Zapico insiste en que, en el esfuerzo de las familias por que sus hijos desarrollen su sensibilidad para entender los problemas y circunstancias de otra persona, el ejemplo lo es todo. Si los niños asisten a batallas campales entre sus padres o a comportamientos en los que el desprecio se convierte en moneda de cambio, cualquier camino trazado en dirección a la empatía se desvanecerá. Por eso no puede existir la empatía sin la ética. Las dos agujas de esa brújula que indica el camino de la libertad del ser humano.
Es necesario educar en la manera de compartir, percibir y comprender lo que el otro puede sentir. Y el bien de los pequeños es el de toda la sociedad; la empatía es la mejor vacuna contra los movimientos de intolerancia que crecen en tuits, comentarios de YouTube, estados de Facebook y mensajes de WhatsApp. Pero la exposición a los problemas de los otros no debería ser demasiado agresiva.

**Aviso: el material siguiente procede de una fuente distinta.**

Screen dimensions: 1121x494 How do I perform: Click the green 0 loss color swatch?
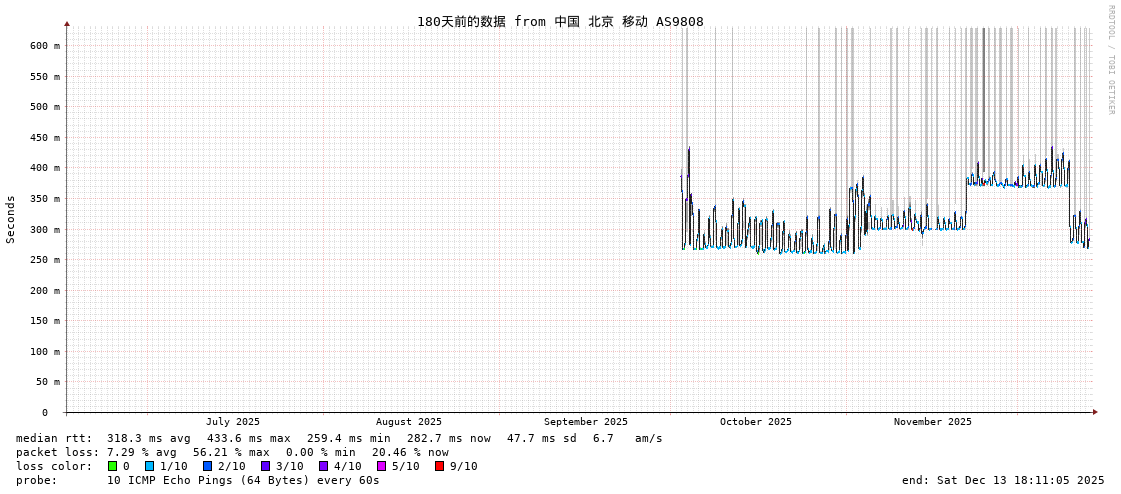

No se trata de que los niños salven el mundo

El mundo es duro y la naturaleza, cruel. Son dos lecciones que todos debemos aprender tarde o temprano... pero no hay prisa. Sin embargo, algunas familias se ven tentadas a acelerar el proceso en las mentes aún tiernas de sus retoños, por ejemplo, a través de actividades solidarias, generalmente organizadas por adultos. Si el sábado por la mañana, con la tostada aún en la boca, el niño pregunta: "¿Tengo que ir, papá?". El padre piensa: "Sí, hijo, es por tu bien". Pero no tiene por qué ser así. Las incursiones en el voluntariado con enfermos graves o con personas en situación de pobreza son iniciativas loables, pero no necesariamente educativas.
El espíritu que mueve a los padres a involucrar a los niños en actividades como estas para que puedan conectar con las necesidades de los demás no podría tener mejores intenciones. Pero la empatía, esa maravillosa capacidad de compartir los sentimientos de otros seres humanos, esa luz invisible que ha sido declarada en busca y captura en los círculos neurocientíficos, no es un proceso que uno pueda forzar. Pensar que los niños pequeños serán mejores personas por mancharse con la desgracia ajena, en actividades generalmente organizadas por y para adultos, no solo supone un dudoso gasto de energía, sino que puede constituir un error de bulto desde el punto de vista de la pedagogía.
Al final, estas estrategias suponen recurrir a un voluntariado como si fuera una técnica de inmersión psicológica, algo que, en cuanto a efectividad, solo serviría en el corto plazo", opina Zapico. "No hay que ocultar que en el mundo pasan cosas terribles y que existe la muerte -matiza-, pero no recomendaría ningún procedimiento basado en exponer a los niños a situaciones extremas. No hay que olvidar que la infancia es un periodo donde es frecuente que se desencadenen miedos”, advierte. Y si piensas que el miedo a la muerte te hace mejor persona, deja que tu hijo lo descubra por sí mismo.
Una empatía sana nos permite implicarnos en los problemas del prójimo pero con una importante condición: no perder de vista la frontera que los separan de las propias tribulaciones. Quien no es capaz de gestionar el equilibrio, cuya delicadeza aflora fácilmente cuando uno está cara a cara con la desgracia ajena, sin cordones sanitarios de por medio, corre el riesgo de desarrollar la fatiga por compasión. El trastorno puede desencadenar estrés y depresión, por eso la empatía no puede canalizarse de cualquier manera.
Es lo que sostiene el psicólogo cínico del hospital Vithas Nisa Pardo de Aravaca Carlos Rodríguez Méndez, quien insiste en la importancia de establecer límites en las relaciones interpersonales. También remarca que las personas que no establezcan bien estas fronteras se convertirán en “demasiado influenciables, hasta el punto de que pueden desconectarse de sí mismos, asumiendo los problemas ajenos como propios”. Y concluye: El bienestar se alimenta en una empatía en equilibrio. Esto nos proporciona seguridad en nosotros mismos y da valor a nuestro espacio”.